「怪獣千夜一夜物語(後編)「1500万人の餌」」
『ウルトラQ倶楽部』第14話
2004年1月11日放送(第14話)
脚本 上原正三
演出 飯島敏宏
ひとめぼれ怪獣ヒメ
号令で蜃気楼の中から怪獣軍団を呼び寄せた。
一平の説得を受けて怪獣軍団と共に姿を消した。と思われたが……。
暴君怪獣ステーキング
キバマンモスと共に地上を制した怪獣。
原始象怪獣キバマンモス
ステーキングと共に地上を制した怪獣
水棲怪獣タマラン
巨大なアザラシを思わせる怪獣。
川を制して人々が東京から逃げ出せないようにした。
名前の由来はアザラシの「タマちゃん」かな。
海怪獣タコヤング
海を制して人々が東京から逃げ出せないようにした。
名前の由来は「タコ」かな。
毒蛇怪獣ハブギラス
体長が100mもあり、一度に1000人をたいあげられるらしい。
地下鉄に逃げ込んだ人々を追い立てる為に送り込まれた。
名前の由来は「ハブ」かな。
モンスター星人
宇宙船から地球の様子を監視していた謎の宇宙人。その目的は……。
物語
怪獣に占拠された東京から人々は逃げ出そうとするが怪獣軍団に行く手を阻まれて安住の地を完全に失ってしまう。

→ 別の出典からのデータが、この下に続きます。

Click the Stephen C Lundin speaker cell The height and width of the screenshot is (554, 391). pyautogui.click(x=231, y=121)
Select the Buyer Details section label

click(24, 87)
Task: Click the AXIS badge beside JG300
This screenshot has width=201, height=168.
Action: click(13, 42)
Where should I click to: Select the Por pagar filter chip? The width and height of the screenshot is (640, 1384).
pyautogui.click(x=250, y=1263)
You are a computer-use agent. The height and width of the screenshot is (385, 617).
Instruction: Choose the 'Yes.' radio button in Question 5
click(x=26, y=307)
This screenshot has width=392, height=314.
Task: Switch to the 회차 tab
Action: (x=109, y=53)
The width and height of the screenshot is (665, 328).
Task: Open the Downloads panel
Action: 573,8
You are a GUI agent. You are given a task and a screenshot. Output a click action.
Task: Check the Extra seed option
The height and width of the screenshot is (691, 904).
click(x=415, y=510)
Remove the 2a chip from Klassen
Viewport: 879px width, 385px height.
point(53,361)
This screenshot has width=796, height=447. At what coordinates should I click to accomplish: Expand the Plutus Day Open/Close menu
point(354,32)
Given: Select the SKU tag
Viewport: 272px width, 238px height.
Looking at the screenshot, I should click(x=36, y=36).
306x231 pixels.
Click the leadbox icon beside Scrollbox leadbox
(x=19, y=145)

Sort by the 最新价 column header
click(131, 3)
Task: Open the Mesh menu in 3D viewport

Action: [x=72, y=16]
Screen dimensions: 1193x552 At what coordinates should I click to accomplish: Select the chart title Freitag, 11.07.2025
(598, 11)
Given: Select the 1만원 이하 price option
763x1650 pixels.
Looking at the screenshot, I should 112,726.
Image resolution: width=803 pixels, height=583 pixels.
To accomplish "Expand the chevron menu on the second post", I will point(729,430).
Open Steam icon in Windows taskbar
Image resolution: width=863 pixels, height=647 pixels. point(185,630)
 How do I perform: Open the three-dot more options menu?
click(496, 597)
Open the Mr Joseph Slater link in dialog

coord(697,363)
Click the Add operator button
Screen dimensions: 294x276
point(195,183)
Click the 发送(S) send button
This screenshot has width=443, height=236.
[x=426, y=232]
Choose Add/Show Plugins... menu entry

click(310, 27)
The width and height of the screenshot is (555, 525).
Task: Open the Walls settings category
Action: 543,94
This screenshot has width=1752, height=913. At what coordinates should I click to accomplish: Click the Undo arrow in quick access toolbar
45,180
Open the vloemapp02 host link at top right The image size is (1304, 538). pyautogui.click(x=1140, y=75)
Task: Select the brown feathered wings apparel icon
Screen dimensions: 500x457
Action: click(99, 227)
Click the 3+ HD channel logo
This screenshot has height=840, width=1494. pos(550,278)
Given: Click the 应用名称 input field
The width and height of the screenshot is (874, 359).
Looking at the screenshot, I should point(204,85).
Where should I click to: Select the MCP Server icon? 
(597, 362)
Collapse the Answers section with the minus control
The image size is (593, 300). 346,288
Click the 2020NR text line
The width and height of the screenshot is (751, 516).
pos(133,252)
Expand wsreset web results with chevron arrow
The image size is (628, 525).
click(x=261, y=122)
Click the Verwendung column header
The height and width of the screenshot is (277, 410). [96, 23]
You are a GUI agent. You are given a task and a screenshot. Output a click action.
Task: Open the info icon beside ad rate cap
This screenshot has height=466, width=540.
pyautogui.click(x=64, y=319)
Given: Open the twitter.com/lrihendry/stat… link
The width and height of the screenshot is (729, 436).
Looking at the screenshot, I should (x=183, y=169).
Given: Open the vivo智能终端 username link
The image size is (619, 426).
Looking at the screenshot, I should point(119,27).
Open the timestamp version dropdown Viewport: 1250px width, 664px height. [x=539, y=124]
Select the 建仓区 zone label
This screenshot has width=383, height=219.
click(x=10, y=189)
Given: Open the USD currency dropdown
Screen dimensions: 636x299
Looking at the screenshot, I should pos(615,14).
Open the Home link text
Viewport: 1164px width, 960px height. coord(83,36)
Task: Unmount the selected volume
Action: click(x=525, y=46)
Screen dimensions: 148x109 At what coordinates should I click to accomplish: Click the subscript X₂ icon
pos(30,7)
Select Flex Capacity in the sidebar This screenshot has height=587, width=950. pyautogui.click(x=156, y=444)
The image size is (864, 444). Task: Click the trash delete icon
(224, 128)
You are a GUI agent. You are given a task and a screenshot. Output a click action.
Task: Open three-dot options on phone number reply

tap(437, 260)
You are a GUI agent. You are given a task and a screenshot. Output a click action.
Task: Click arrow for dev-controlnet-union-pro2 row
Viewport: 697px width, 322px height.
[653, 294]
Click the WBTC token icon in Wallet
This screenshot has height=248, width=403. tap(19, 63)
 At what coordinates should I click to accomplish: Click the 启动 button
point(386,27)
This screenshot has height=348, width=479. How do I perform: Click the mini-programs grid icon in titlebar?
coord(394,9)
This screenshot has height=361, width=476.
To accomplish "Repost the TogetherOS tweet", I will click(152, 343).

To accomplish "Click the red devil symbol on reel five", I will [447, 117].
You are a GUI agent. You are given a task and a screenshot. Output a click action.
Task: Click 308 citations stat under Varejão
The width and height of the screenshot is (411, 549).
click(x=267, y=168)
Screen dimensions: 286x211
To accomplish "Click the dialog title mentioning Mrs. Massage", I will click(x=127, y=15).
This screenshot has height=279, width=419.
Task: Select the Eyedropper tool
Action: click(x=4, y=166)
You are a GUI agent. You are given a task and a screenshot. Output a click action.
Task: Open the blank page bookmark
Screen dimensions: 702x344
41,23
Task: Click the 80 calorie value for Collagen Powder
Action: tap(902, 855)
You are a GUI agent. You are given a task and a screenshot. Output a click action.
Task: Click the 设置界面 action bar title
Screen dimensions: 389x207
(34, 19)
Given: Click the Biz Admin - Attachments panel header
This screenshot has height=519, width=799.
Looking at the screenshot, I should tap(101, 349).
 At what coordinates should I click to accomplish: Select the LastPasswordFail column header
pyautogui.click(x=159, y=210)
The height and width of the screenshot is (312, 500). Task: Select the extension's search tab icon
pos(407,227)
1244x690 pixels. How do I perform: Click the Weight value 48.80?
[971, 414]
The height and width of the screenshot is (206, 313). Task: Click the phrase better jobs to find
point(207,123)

意を決した一平はヒメを説得。やがてヒメと怪獣軍団は姿を消した。果たして地球は救われたのだろうか?
感想
「怪獣千夜一夜物語(前編)「ひとめぼれ」」の続き。
怪獣が次々と現れたので人々は東京を捨てて地方への疎開を始める。自分だけは助かろうと言う気持ちから混乱が生じルールやマナーが失われていく様はウルトラシリーズでは意外と触れられない人間の暗部を見せていた。
地下鉄に逃げ込もうとしたら待ち構えていた怪獣に狙われる場面はかなりショッキング。このシチュエーションは洋画のモンスターパニック映画ではよく見られるがウルトラシリーズでは無かった気がする。今回は言葉と音のみのラジオドラマであったがこれを映像作品で表現していたらシリーズ屈指のトラウマシーンになっていたかもしれない。
ヒメによって車ごと東京タワーの頂上に連れ去られた一平は種が違うと遺伝子配列も違って愛し合う事が出来ないと説得を試みる。事実ではあるが、モロボシ・ダンとアンヌ隊員とかには聞かせられない内容だ。
怪獣が人間を逃がさないようにしながらも実際にはまだ人間を襲っていない事から一平は説得を続ける事にし、何故か怪獣同士が共食いを始める中、一平の説得を聞き入れたと思われるヒメは怪獣軍団を率いて姿を消した。
一平の説得が成功したかと思われたが、その時、地球を離れる宇宙船があった。宇宙船にはカプセルに納められた冬眠状態の怪獣達を見るモンスター星人が乗っていた。
地球は良い餌場になると思われたが検体に選んだ一平の体から水銀とダイオキシンが検出された事からモンスター星人は人間が汚染され過ぎている太陽系第三惑星は怪獣牧場には向かないと判断したのだった。
怪獣同士が共食いを始めたのは人間が汚染されていたので食べられる餌が無かったから、ヒメが一平を車ごと東京タワーの頂上に連れ去ったのは宇宙から検体を検査しやすい為であった。つまり、ヒメが一平に一目惚れしたと言うのは人間の勝手な勘違いであった。地球で一平が地球を救った英雄気取りしている中、モンスター星人は怪獣の餌場にもならない地球を後にするのであった。
この大どんでん返しと考えたらかなり怖い皮肉は全ウルトラシリーズでも屈指。こういう結末を用意出来るのはターゲットが子供ではないからなのかな。